**** SUPPLIED DATA ****

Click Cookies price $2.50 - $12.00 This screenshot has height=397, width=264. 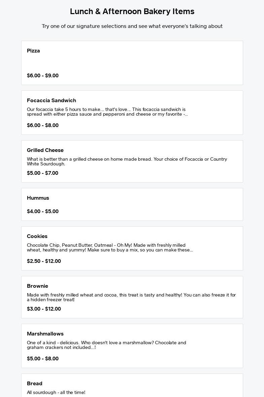pos(44,261)
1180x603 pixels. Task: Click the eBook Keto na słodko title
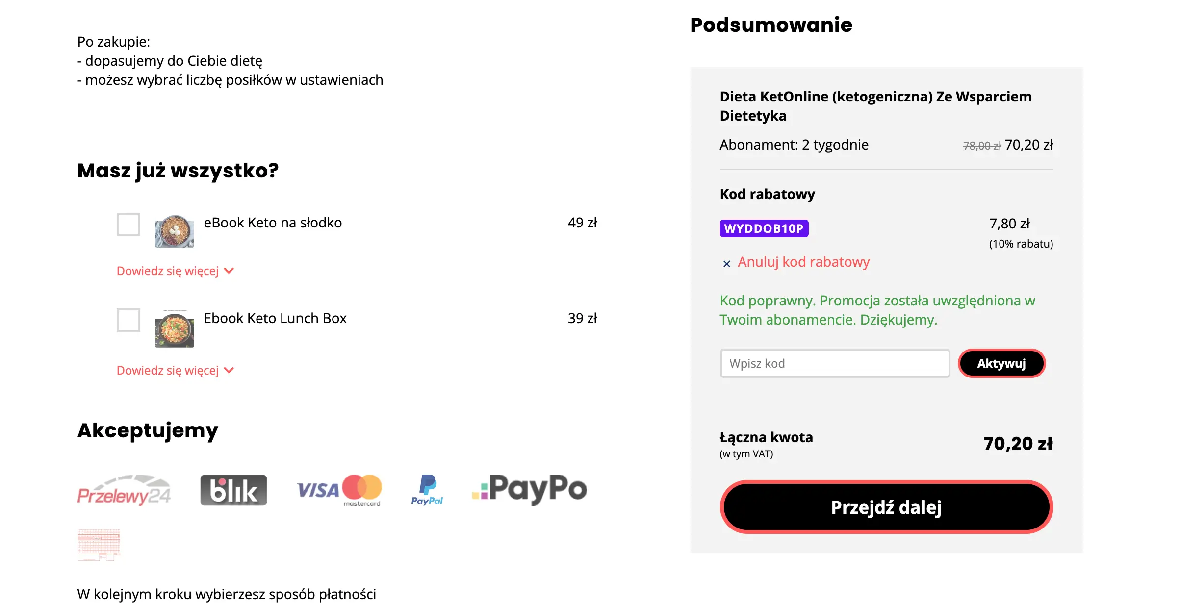273,223
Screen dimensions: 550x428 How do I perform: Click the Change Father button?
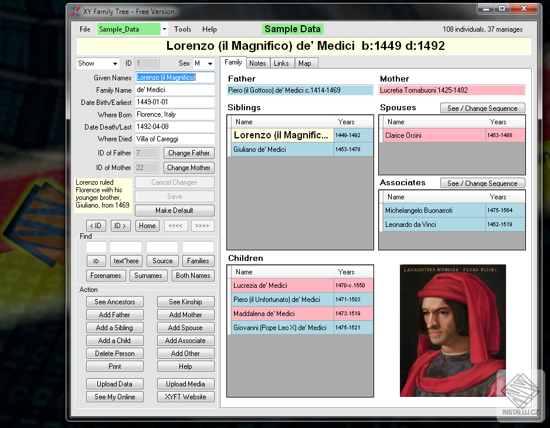coord(188,153)
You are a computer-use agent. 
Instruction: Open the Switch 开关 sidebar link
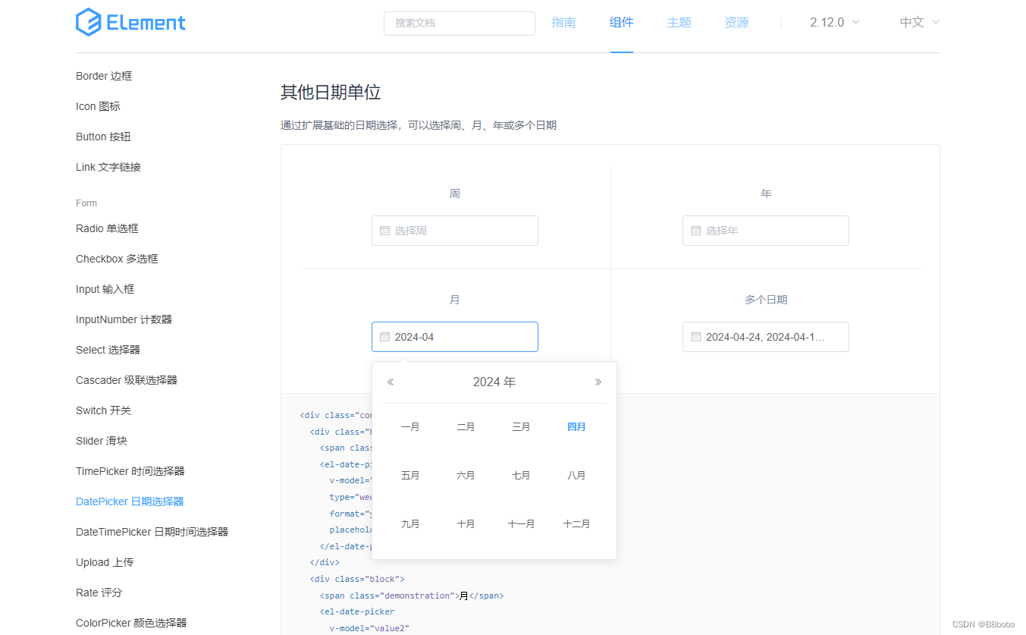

****

Copy the data exactly as it appears, starting at the line containing "1180x603 pixels. Task: Click" and continuing through the end of the data, including both of those lines. Leave the pictures out of your answer.

### [ANSWER]
1180x603 pixels. Task: Click the eBook Keto na słodko title
273,223
Screen dimensions: 550x428 How do I perform: Click the Change Father button?
coord(188,153)
You are a computer-use agent. 
Instruction: Open the Switch 开关 sidebar link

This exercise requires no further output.